Lyme disease, or systemic tick-borne borreliosis, is a recurrent transmissible natural focal infection caused by the spirochete Borrelia burgdorferi (mobile gram-negative spiral-shaped bacteria).
The disease is characterized by a staged clinical picture:
- Stage 1 develops 3-33 days after the bite of an insect (tick) and is manifested by fever, erythematous migratory rash (in 85% of patients);
- Stage 2 occurs 4 weeks after the bite; In 10% of patients, cardiac pathology appears, 15% develop neurological symptoms (symptoms of aseptic meningitis, Bell's paralysis, peripheral neuropathies);
- Stage 3 develops after 6 weeks (up to several years) after a bite in 60% of untreated patients, manifested by arthritis (often regarded as juvenile rheumatoid); Reinfection may occur.

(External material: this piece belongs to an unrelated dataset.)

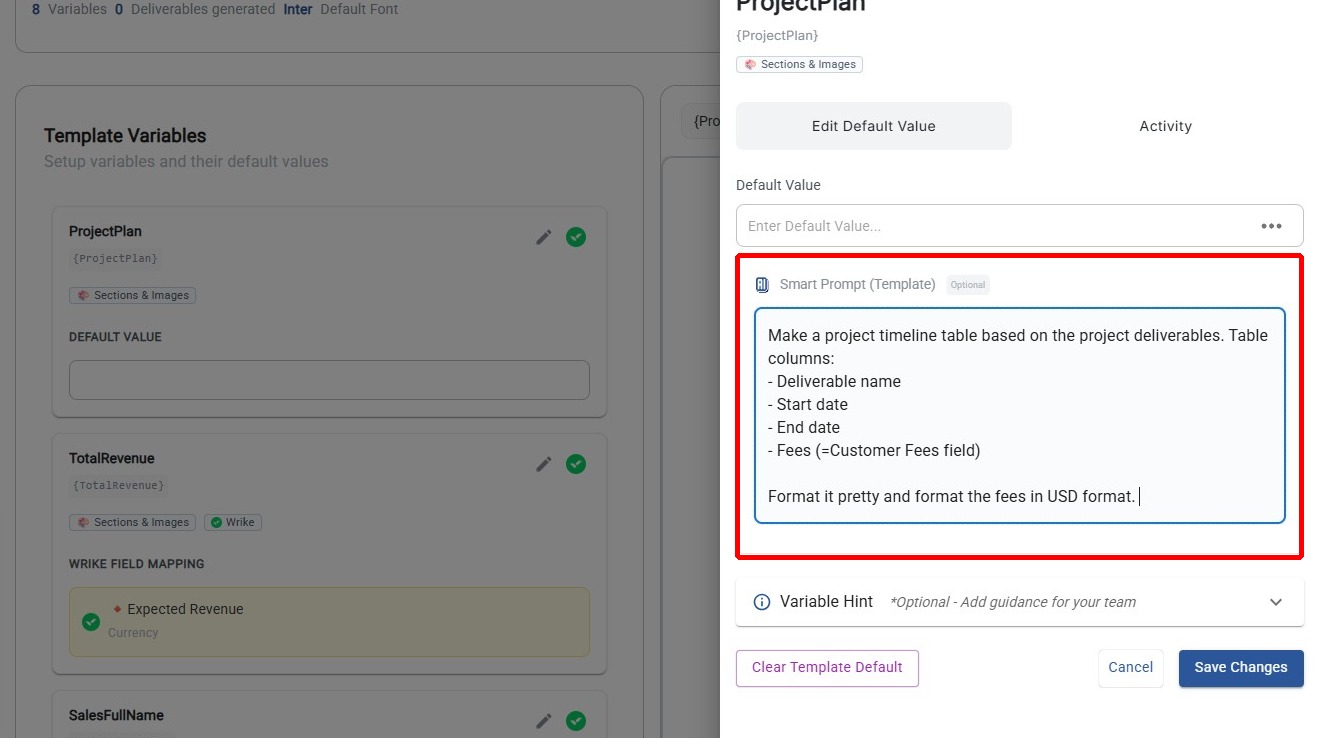Click the green checkmark beside SalesFullName

[576, 721]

To confirm the diagnosis, ELISA is used to detect specific antibodies of classes IgM and IgG to Borrelia.
In Lyme disease, specific IgM antibodies usually appear in the blood 2-4 weeks after the onset of migratory erythema, the peak of antibodies occurs in the 6-8th week of the disease. In stage 1, IgM antibodies are detected in 40-60% of patients. In some patients, the IgM content remains elevated for many months or appears again at the end of the disease, which indicates the continuing infection and inefficiency of antibiotic therapy. The IgG antibody titer rises more slowly (4-6 weeks after erythema), the peak falls on the 4th-6th month, the titer can remain high for several months or years, even against the background of successful treatment. Almost all patients with complications of the 2 nd and 3 rd stages have a high level of IgG antibodies. A single determination of IgG antibody titer has no diagnostic value, since it may indicate a previous infection. The study of paired sera (acute phase and recovery), taken at an interval of 4-6 weeks, showing a decrease or increase in the level of IgG, indicates the recovery or presence of Lyme disease.
False positive results of IgM antibody determination are possible when a rheumatoid factor is present in the patient's blood, and a high IgG antibody titer can be caused by antibodies in diseases caused by spirochaetes (for example, syphilis); low IgG antibody titer is possible with infectious mononucleosis, viral hepatitis B, rheumatic diseases (SLE), periodontal diseases, in 5-15% of healthy persons from the epidemic zone.